Extrait de page
━━━━━━━━━━━━━━━━

20110517

Notes : PAAN


 
PAAN

Une feuille de bétel vert pâle est trempée dans l'eau pour rester souple. Un peu de chaux éteinte blanche, un autre léchée de liquide brun. De petits bouts de noix de bétel, du tabac. Pour ceux qui le veulent doux, sweet, on y ajoute de la confiture de dattes, de la noix de coco, de la cardamome, une gelée de sucre où brillent des filaments d'argent et d'or, des cerises confites, encore des épices, tout ce que le savoir-faire du vendeur pourra proposer. 

Mâcher, avaler le jus parce-qu'il est sucré mais les vrais hommes passent leur temps à cracher des jets rouge foncé qui barbouillent les pavés et les murs. 
Guillaume se lance, il deviendra un vrai amateur, et le premier qu'il goûte est excellent, riche en saveurs. Tout le monde autour l'observe et se marre quand il met la feuille roulée dans sa bouche, d'autant que le client qui nous a fait la pub exhibe ses chicots rouges et ressemble plus à un clochard qu'à un bon père de famille, ce qui ne veut rien dire.

━━━━━━━━━━━━━━━━

Données fournies
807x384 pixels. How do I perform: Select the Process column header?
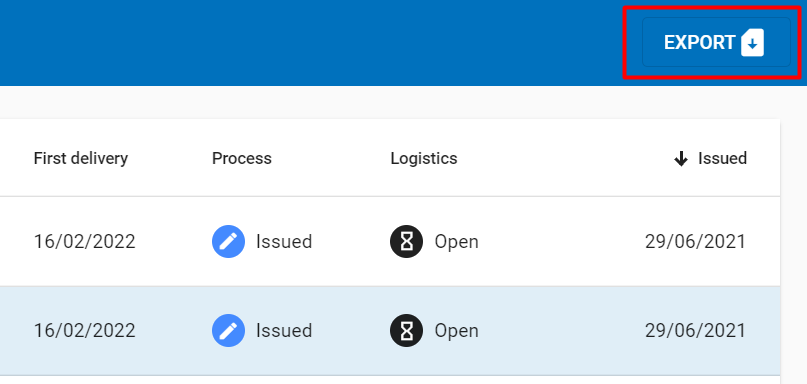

━━━━━━━━━━━━━━━━

Consigne écrite A
D'après le texte sur le paan, dans quoi la feuille de bétel est-elle trempée pour rester souple ?
Consigne écrite B
Poursuivez le texte sur le paan après sa dernière phrase.

Réponse écrite A
Elle est trempée dans l'eau.

Réponse écrite B
Il nous dit "C'est très bon pour la santé". Il n'en faut pas plus pour convaincre Guillaume qui s'en lèche les doigts. 


On en prend un deuxième mais dans un quartier plus pourri, le paan est moins richement servi et je crache bientôt le tout. 
Guillaume voudrait goûter le tobacco paan, préparé dans une feuille plus petite et presque jaune, avec beaucoup de tabac et pas de sucre. Mais le bonhomme déconseille gentiment, expliquant par signes que ça va lui faire tourner la tête. Comme nous sommes à New Delhi dans le remuant quartier face à la gare, nous renonçons pour cette fois.

Mâcher le bétel aurait des propriétés digestives ainsi qu'énergisantes, c'est en tout cas une vraie passion chez les indiens. Partout dans le rue l'on peut acheter des petits sachets argentés de paan industriel, tout à fait dégueulasse.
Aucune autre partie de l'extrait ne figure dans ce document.